The Trump administration considered a proposal to mobilize as many as 100,000 National Guard troops to round up unauthorized immigrants, including millions living nowhere near the Mexico border, according to a draft memo obtained by The Associated Press.
U.S. Department of Homeland Security staffers said they had been told by colleagues in two DHS departments that the proposal was still being considered as recently as Feb. 10. A DHS official described the document as a very early draft that was not seriously considered and never brought to Homeland Security Secretary John Kelly for approval.
The 11-page document calls for the unprecedented militarization of immigration enforcement as far north as Portland, Oregon, and as far east as New Orleans, Louisiana. The document can be accessed here.
Four states that border on Mexico were included in the proposal – California, Arizona, New Mexico and Texas – but it also encompasses seven states contiguous to those four – Oregon, Nevada, Utah, Colorado, Oklahoma, Arkansas and Louisiana.
White House spokesman Sean Spicer said Friday the document was “not a White House document.”
“There is no effort to do what is potentially suggested,” he said. Spicer called the AP report “100 percent not true,” adding that there was “no effort at all to utilize the National Guard to round up unauthorized immigrants.”
The AP had sought comment from the White House beginning Thursday and DHS earlier Friday and had not received a response from either.
Under the plan, those governing the listed states would have had a choice whether to have their guard troops participate, according to the memo, which bears the name of Kelly, a retired four-star Marine general.
While National Guard personnel have been used to assist with immigration-related missions on the U.S.-Mexico border before, they have never been used as broadly or as far north.

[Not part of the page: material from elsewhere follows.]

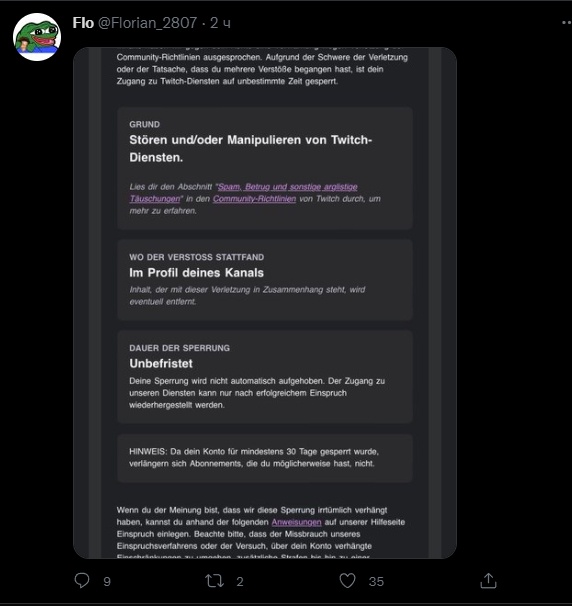Open the tweet timestamp 2 ч
This screenshot has height=606, width=572.
tap(220, 23)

The memo was addressed to the then-acting heads of U.S. Immigration and Customs Enforcement and U.S. Customs and Border Protection. It would have served as guidance to implement the wide-ranging executive order on immigration and border security that President Donald Trump signed Jan. 25. Such memos are routinely issued to supplement executive orders.
If implemented, the impact could have been significant. Nearly one-half of the 11.1 million people residing in the U.S. without authorization live in the 11 states, according to Pew Research Center estimates based on 2014 Census data.